The new American hero is Jack Black, who fits into the subcategory of dork we called "spazzes." He's all rock 'n' roll, but in the studied way, like the kids in high school who worshipped the Canadian band Rush. He might have been the first kid you knew who got drunk, but remember, he was also playing "Axis and Allies" at the time. The Britneys and the Christinas may have a stranglehold on what corporate America regards as cutting edge, but ask the cool 13-year-old girls what they're listening to, and they'll mention Black's Tenacious D, Pink, Avril Lavigne and Kelly Osbourne, acts who are less about rebellion and more concerned with misfit empowerment.

But there is a problem in all this. Famous goth Robert Smith said of the Cure, "If we're selling out arenas, how can we be 'alternative'?" The same could be said of today's misfit teens, who get more airtime and cultural attention than they know what to do with. Post-Columbine parents are finally taking their troubled teens seriously, with zero-tolerance policies and heavy-duty counseling stopping most abuse before it gets going. The percentage of American children who are obese has more than tripled in the last four decades, so obviously school sports don't hold the cachet they once did -- nerds are given a pass on dodge ball these days, perhaps because there are much bigger targets standing around.

Dorks have also found each other through the Internet, where a simple search on your undying passion (comic books, astronomy, multiuser dungeons) yields 4,500 like-minded kids dying to talk to you.

What happens when the "harsh nurse of greatness" is replaced by peace and harmony? Most of the world's best art, best engineering, best cosmological thinking, came from years of nerds not being able to find a date. The typical dork, allowed to stew in his or her own juices, is capable of almost anything.

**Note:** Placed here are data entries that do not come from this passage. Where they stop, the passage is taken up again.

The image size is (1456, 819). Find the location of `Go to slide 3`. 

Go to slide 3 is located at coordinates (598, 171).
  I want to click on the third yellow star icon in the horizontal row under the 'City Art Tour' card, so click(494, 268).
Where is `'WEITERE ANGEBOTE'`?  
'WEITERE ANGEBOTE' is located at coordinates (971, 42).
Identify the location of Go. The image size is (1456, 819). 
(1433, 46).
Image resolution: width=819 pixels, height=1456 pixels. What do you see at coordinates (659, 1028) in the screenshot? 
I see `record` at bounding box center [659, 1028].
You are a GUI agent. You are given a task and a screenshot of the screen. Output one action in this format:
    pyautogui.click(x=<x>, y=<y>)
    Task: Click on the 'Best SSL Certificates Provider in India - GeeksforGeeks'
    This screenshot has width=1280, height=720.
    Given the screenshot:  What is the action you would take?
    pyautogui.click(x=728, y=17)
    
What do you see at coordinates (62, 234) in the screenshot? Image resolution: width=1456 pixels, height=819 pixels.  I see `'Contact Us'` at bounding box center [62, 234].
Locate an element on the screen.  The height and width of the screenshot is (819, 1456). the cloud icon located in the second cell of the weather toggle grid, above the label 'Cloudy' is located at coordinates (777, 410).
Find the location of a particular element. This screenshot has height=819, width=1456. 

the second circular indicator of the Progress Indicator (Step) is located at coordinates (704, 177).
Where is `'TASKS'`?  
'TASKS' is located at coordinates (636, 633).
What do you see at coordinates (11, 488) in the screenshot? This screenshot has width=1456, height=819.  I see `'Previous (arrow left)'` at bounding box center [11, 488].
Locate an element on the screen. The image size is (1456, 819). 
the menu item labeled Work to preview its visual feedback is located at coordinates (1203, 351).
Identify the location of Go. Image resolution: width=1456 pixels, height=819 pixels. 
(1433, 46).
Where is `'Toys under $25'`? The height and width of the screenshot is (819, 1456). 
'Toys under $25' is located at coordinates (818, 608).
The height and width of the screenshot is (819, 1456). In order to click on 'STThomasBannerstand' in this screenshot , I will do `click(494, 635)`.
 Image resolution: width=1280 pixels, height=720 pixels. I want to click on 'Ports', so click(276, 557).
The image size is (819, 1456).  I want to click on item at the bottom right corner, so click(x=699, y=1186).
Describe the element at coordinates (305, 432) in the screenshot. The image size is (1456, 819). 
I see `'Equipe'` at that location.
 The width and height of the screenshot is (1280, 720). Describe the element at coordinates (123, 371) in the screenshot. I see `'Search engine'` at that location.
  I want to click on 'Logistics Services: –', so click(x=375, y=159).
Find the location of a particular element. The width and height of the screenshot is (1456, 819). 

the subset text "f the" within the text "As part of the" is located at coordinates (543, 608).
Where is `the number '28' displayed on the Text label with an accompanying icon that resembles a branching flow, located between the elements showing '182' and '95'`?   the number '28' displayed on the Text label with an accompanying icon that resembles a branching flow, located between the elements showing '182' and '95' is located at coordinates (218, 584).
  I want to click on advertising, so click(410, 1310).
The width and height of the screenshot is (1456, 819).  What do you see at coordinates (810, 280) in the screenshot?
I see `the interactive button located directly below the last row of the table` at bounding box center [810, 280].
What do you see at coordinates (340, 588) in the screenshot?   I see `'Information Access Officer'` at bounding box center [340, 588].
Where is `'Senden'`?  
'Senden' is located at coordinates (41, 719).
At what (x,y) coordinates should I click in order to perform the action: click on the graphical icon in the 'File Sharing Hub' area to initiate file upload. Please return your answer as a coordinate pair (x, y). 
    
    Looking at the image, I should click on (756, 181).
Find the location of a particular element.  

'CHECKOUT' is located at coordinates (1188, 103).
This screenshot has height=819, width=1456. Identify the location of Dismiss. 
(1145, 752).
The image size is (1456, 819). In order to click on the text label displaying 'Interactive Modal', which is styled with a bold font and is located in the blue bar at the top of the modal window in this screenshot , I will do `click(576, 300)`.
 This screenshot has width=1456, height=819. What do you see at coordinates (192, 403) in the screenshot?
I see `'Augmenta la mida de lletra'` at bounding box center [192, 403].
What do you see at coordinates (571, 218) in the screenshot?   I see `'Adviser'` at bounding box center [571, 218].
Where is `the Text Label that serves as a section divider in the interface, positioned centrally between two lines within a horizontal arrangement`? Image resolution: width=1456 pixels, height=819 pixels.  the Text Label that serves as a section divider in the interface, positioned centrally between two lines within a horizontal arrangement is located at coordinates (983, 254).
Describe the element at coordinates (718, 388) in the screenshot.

Who wired America? Certainly not the lacrosse team. Fourteen-year-old college student Alexander Graham Bell didn't invent the telephone by going to a lot of Tri Delt parties. Eli Whitney locked himself in a cabin until he came up with the cotton gin. It is because of nebbishes like Jonas Salk and Alexander Fleming that you don't have polio and don't die when you get the flu. When travel was difficult, 18th century nerds developed efficient trains; tired of always going downstream, 19th century geeks invented steamships. If it weren't for dorks, America would look like Chile.

Perhaps there's nothing to worry about. Perhaps childhood sucks so bad, and teenagers are so naturally full of self-loathing, that no complacency will sink in. There will always be that bully around the corner, whether he's the failing fifth-grader with a moustache, or the U.S. government. It would, however, be a pity if none of us could look back upon our childhood with the kind of anger, resentment, self-pity and desire for revenge that have fueled our greatest work.